Find the word "image" in the listing below. Copy every line that has it.

[Opening GIVEN DATA section]

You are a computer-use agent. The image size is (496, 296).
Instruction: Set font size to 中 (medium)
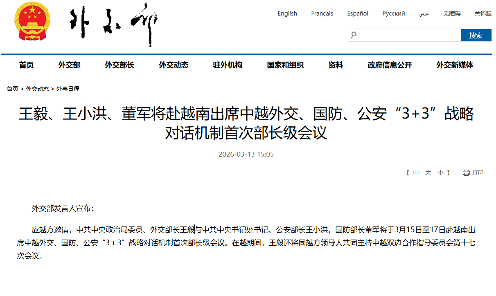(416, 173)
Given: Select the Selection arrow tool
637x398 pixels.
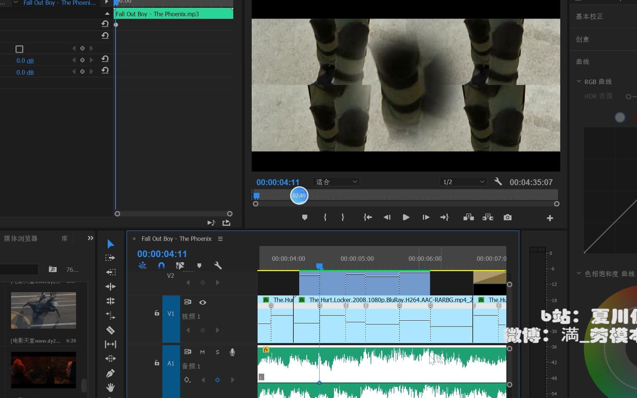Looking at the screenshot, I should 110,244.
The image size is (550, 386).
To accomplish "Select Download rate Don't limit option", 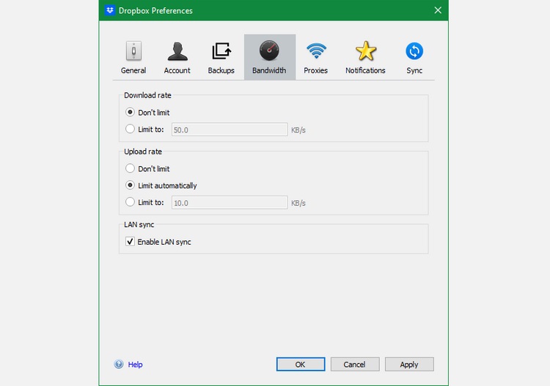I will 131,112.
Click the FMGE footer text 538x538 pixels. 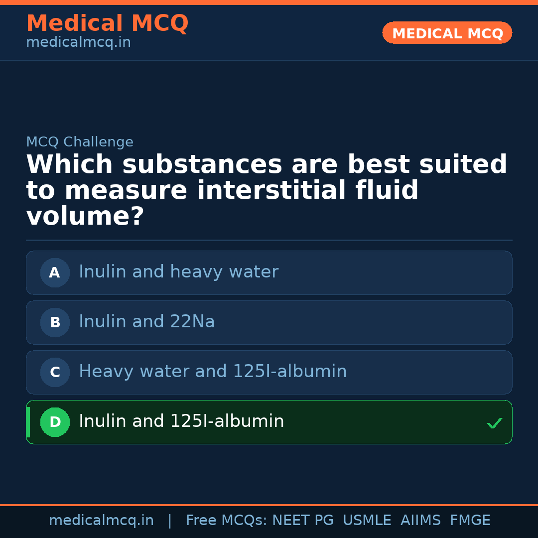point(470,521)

[Closing GIVEN DATA section]

SOLUTION FOR THIS EXERCISE
You are a computer-use agent. The image size is (496, 296).
The image size is (550, 386).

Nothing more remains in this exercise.